Variables and data types
All analytics begins with recognizing what type of data you are dealing with.
A categorical variable classifies into groups: section, device, country, content type.
A numerical variable expresses quantities: reading time, page views, number of users, conversions.
Within numerical variables, a distinction can be made between discrete variables, which take countable values, and continuous variables, which can take a broader range of values.
This distinction matters because not all data is summarized or represented in the same way. A device type cannot be meaningfully averaged; reading time can be summarized with certain measures.
Levels of measurement
It is also useful to know, at least at a basic level, the levels of measurement:
• Nominal: categories without order, such as country or device type
• Ordinal: categories with order, such as satisfaction level or priority
• Interval: scales with meaningful differences but without an absolute zero
• Ratio: numerical variables with a real zero, such as time, users, or revenue
It is not necessary to turn this into an overly theoretical lesson. It is enough for the student to understand that the type of variable determines which operations and charts make sense.
Frequency tables
A frequency table summarizes how many times each value or category appears. It is one of the simplest and most useful tools for exploring a dataset.
For example, if 100 news articles are classified by section, a frequency table may show how many belong to Politics, Sports, Local, Culture, or Economy. That table already allows the detection of compositions, production biases, or concentration areas.
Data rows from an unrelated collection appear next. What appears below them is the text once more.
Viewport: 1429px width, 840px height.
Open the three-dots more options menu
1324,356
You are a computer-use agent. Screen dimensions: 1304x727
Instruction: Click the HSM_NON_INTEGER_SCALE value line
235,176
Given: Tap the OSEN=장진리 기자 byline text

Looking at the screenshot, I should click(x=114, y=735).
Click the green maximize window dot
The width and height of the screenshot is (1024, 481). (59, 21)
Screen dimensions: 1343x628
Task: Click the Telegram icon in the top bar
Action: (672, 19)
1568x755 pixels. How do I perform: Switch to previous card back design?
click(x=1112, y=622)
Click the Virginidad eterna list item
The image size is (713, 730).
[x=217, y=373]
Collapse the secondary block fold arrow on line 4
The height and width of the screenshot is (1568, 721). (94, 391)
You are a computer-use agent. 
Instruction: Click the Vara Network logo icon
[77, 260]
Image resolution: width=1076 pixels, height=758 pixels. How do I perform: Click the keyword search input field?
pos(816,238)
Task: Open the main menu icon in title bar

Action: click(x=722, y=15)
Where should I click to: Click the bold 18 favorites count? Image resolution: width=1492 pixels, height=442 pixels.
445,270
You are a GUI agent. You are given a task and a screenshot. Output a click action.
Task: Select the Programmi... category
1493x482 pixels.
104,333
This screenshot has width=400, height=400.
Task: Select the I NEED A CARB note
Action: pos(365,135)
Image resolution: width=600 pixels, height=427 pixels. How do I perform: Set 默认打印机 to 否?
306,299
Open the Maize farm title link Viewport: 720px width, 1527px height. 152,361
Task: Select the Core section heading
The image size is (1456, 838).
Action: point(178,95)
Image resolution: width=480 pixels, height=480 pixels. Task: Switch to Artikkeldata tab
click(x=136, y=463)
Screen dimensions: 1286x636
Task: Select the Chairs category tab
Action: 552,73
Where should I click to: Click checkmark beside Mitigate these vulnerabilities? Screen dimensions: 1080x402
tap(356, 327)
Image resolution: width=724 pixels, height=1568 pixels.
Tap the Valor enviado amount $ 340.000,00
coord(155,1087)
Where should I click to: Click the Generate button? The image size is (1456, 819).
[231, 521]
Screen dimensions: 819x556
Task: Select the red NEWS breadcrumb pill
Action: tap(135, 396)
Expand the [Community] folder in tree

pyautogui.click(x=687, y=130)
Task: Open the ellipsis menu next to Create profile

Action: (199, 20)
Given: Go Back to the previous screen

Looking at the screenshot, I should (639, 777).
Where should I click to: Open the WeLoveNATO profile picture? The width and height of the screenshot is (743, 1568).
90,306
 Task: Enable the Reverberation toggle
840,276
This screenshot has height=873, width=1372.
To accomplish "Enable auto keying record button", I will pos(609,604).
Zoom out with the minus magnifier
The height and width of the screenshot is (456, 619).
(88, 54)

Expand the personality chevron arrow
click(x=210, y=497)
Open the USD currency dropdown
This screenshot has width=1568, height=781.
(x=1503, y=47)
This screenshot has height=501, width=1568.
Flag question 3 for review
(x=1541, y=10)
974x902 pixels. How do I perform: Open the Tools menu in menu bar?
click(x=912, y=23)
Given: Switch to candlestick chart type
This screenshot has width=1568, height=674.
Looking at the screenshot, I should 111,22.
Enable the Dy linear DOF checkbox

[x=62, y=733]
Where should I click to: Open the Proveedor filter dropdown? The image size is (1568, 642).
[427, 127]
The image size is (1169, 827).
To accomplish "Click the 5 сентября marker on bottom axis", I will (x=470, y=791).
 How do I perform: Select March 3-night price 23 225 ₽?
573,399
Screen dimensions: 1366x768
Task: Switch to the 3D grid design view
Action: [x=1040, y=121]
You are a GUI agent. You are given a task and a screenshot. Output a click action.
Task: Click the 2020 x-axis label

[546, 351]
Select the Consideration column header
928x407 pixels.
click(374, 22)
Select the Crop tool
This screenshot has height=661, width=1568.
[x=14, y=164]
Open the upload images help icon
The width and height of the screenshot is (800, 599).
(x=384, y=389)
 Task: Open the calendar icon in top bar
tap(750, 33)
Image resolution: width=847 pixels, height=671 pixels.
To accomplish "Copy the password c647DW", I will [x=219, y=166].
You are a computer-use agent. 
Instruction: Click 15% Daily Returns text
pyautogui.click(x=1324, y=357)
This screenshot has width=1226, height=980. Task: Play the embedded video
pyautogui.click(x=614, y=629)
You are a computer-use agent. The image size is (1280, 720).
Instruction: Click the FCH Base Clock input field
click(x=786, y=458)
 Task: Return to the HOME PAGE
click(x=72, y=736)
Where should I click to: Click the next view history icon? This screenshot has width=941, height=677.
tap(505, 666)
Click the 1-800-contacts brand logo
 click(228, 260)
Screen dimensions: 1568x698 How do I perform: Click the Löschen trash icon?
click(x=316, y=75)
In numerical variables, frequencies also help visualize distributions by grouping values into ranges.
Measures of central tendency
Measures of central tendency help summarize a dataset into a representative value.
The mean is the arithmetic average. It is useful but can be affected by extreme values.
The median is the central value of an ordered distribution. It is especially useful when there are outliers or asymmetric distributions.
The mode is the most frequent value. It is mainly interesting in categorical variables or in distributions where repetition matters.
In editorial consumption data, the median is often very valuable because many user behaviors do not follow balanced distributions. A small group of pieces or users may concentrate a disproportionate share of total volume.
Measures of dispersion
Knowing the central value is not enough. It is also useful to know how much the data varies.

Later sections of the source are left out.